The idea is that once a driver does things this way, we can basically
shut off all of the mid-layer driver queue handling and locking (using
some feature bit or function pointers), and this furthermore opens up
the doors for multiqueue TX infrastructure and support.
I've converted tg3 simply because that's the driver for hardware I
feel the most comfortable hacking and which a decent number of people
have access to. These patches are against net-next-2.6
If people are looking for an area to contribute, right now what is
really useful is coding up a similar set of patches for other popular
drivers. I would suggest e1000/e1000e, r8169, bnx2, bnx2x,
ixgb/ixgbe.
Personally I plan on doing an NIU patch set simply because it is a
heavily multiqueued device on which I can perform real experiments
once we get further along with this.
This driver work is useful no matter how we decide to actually
proceed. For example, if we have put the batching logic into the
mid-layer, these driver transformations are still going to be needed
and used.
The main idea is to seperate the code that queues up packets into the
chip's TX ring, from the higher level code that does things like
set the new producer index in the hardware and update ->trans_start.
For example, if you look at these 3 tg3 patches, the first two look
large and scary but they are just refactoring code blocks into
seperate functions.
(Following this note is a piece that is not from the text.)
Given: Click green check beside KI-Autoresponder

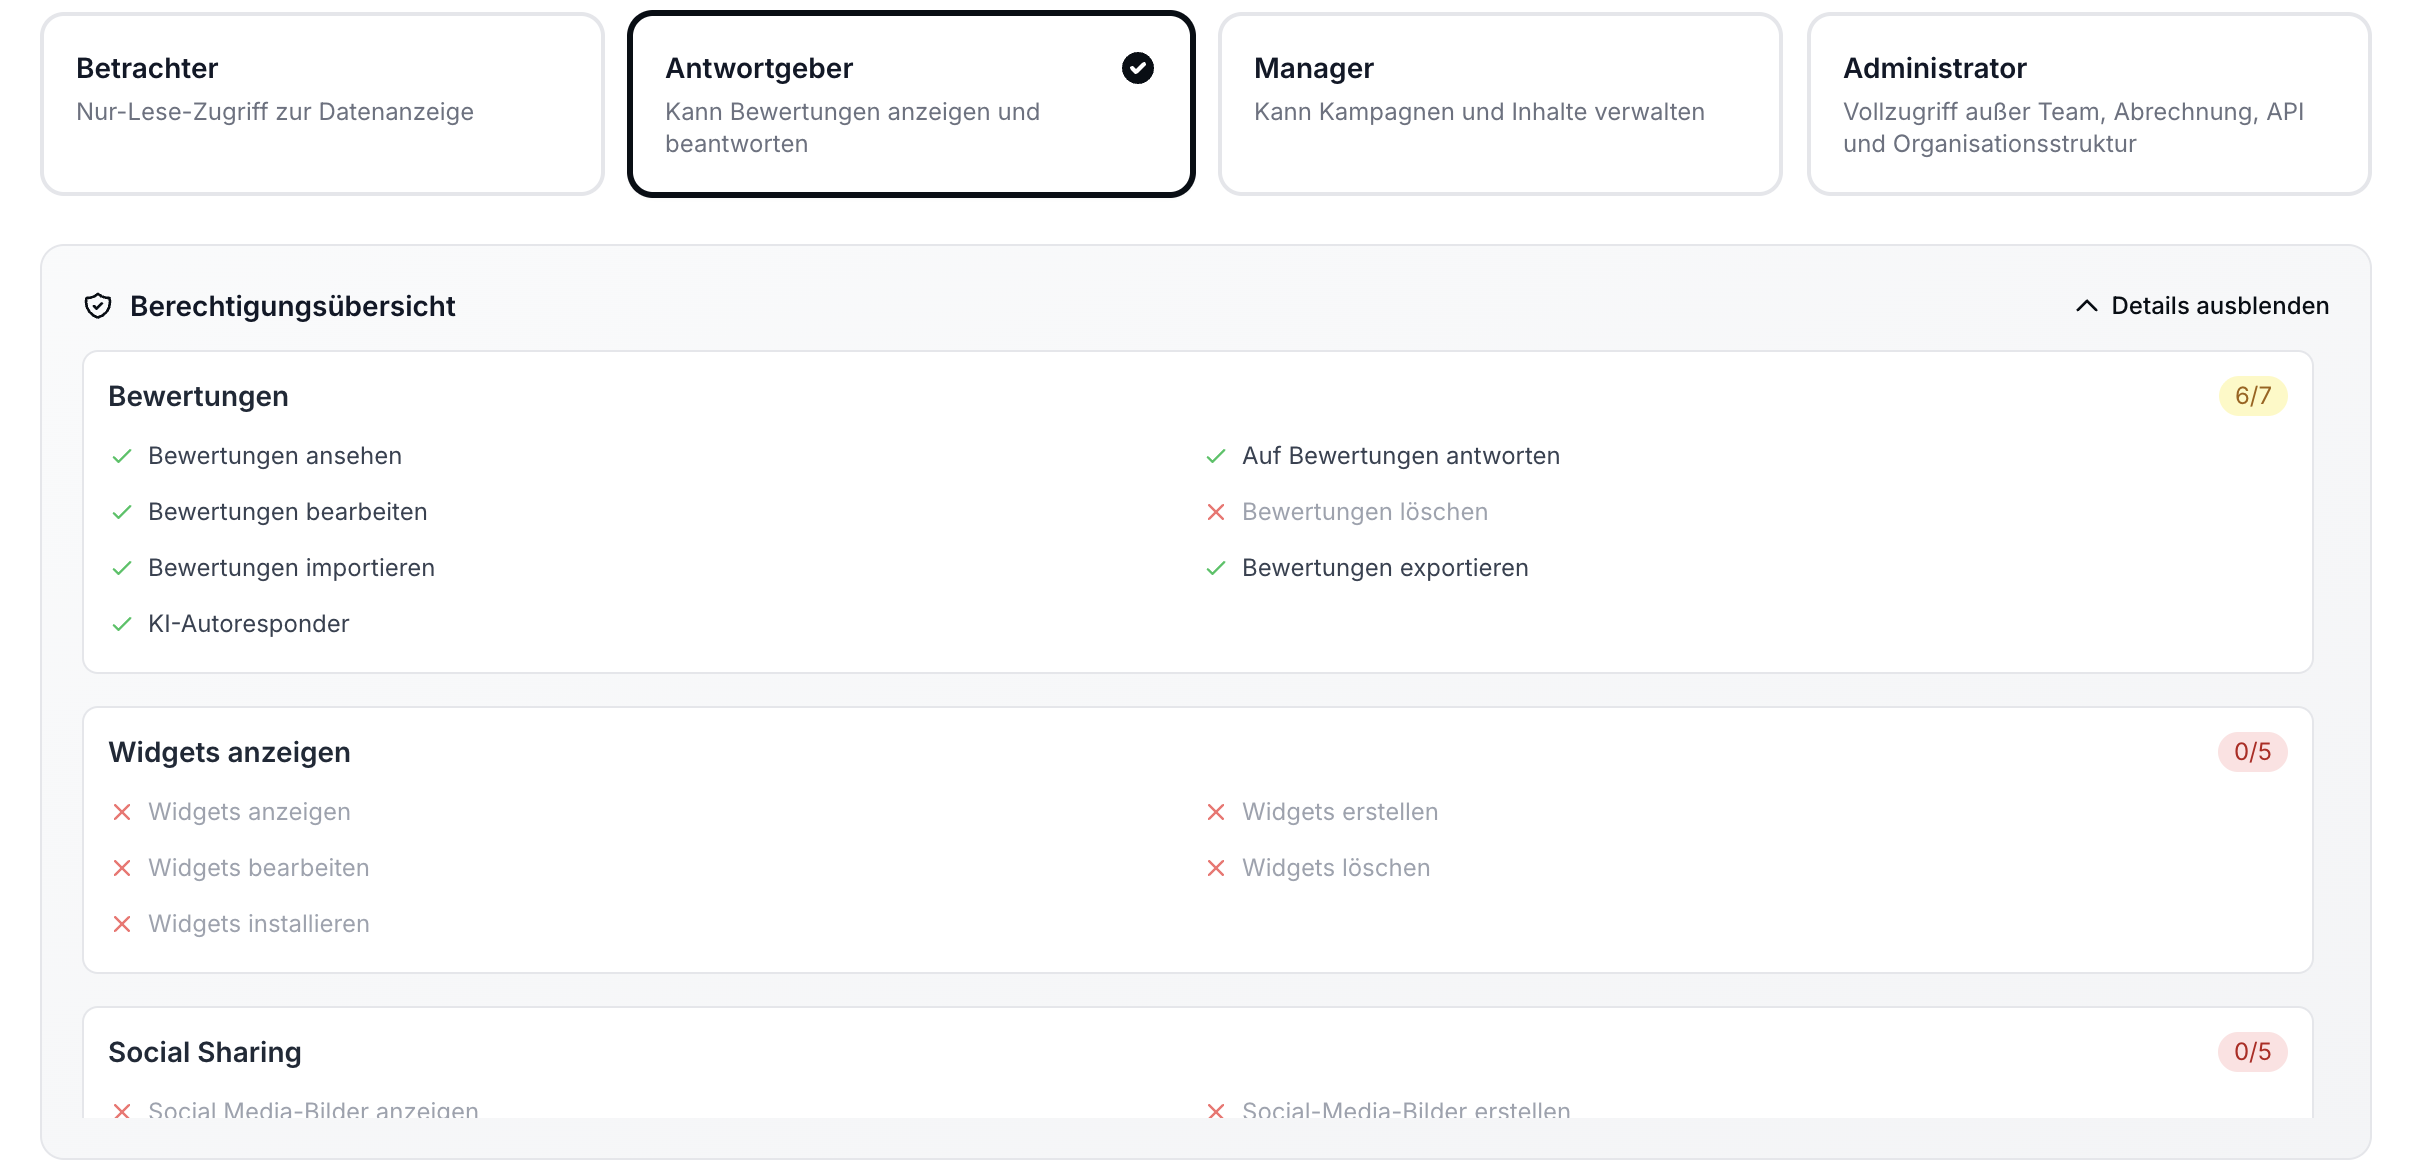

The third patch is the simplest to read but
was the hardest to get working because there are all sorts of details
to get right :-)
There are some aspects of the third patch I am still unhappy with and
one known problem. For one thing there is a race between TX completion
handling and the ->hard_start_xmit() code. I simply don't think the
unlocked skb_queue_empty() test is safe in tg3_tx().
Secondly, it is possible for ->hard_start_xmit() to queue up packets
before the TX backlog list is handled by tg3_tx(). I'm still thinking
about how to resolve that reordering bug.
Anyways even though this isn't %100 perfect I'm posting it to get the
ball rolling since people have been poking me a lot lately. Oh well,
that's what I get for writing so much slide-ware :)
After a little bit (say, once we have 2 or 3 drivers in pretty decent
shape) I'll open up a GIT tree to track this work.